You cannot live a Champagne life on an ‘Akpeteshie’ budget – Kwakye Ofosu to government
Former Deputy Information Minister, Felix Kwakye Ofosu, says the Akufo-Addo government must stop living a lavish life the country cannot fund.
Speaking on Joy News’ AM Show on Tuesday, he said, “you can’t live a champagne life on an ‘akpeteshie’ (local gin) budget.
“That’s essentially what the problem is. Every basic economic student knows that in times like this, what you go for are cuts in your expenditure.
“In non-essential areas.

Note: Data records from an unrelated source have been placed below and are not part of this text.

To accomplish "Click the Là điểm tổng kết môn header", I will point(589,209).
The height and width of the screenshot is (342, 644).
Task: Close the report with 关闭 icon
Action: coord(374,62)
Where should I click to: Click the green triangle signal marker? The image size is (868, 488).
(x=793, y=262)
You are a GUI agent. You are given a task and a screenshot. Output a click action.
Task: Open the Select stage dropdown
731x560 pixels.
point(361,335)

But this government has loaded the budget with non-essential spending and is, therefore, unable to meet the most important expenditure while sacrificing the important ones.”
Ghana’s economic downturn has become topical for a while after Moody’s downgraded the country’s financial ratings.

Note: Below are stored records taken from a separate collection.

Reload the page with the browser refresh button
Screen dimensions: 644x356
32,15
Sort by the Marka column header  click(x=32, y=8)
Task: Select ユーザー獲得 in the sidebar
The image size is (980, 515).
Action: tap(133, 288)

Moody’s Investors Service (Moody’s) moved Ghana’s long-term issuer and senior unsecured debt ratings to Caa1 from B3 and changed the outlook to stable from negative.
Moody said that weak revenue generation constrains government’s budget flexibility, and tight funding conditions on international markets have forced it to rely on costly debt with shorter maturity.
The opposition National Democratic Congress (NDC) has latched on this, explaining why it is the better option.
The aspiring MP for Abura Asebu Kwamankese said, “in 2016, there were elections. We could also have decided to spend beyond our means to win the election, but we didn’t.
“That’s the sign that we are a responsible party and that the leaders of the economy were responsive to the needs of the people and didn’t do what was unnecessary to win the elections. But this government chose to do what was completely unnecessary to win the elections, and today we are here.”
When the host, Benjamin Akakpo, asked the former Deputy Minister, what NDC will do differently, he said, “first of all, the extravagance will go. Auditor-General has shown that some ¢12 billion has been lost to irregularities. When we were in power, it was ¢780 million, and even that is unacceptable.
“So we would work to reduce that. But we cannot have ¢12 billion going down the drain annually, and you want to tax people. We’d also ensure the corruption that we’re witnessing is abated.
“And our policy prioritisation will focus on what matters to the people. In education, health etc., that is absolutely necessary. So we’d not engage in fanciful politicking laced on propaganda sloganeering.”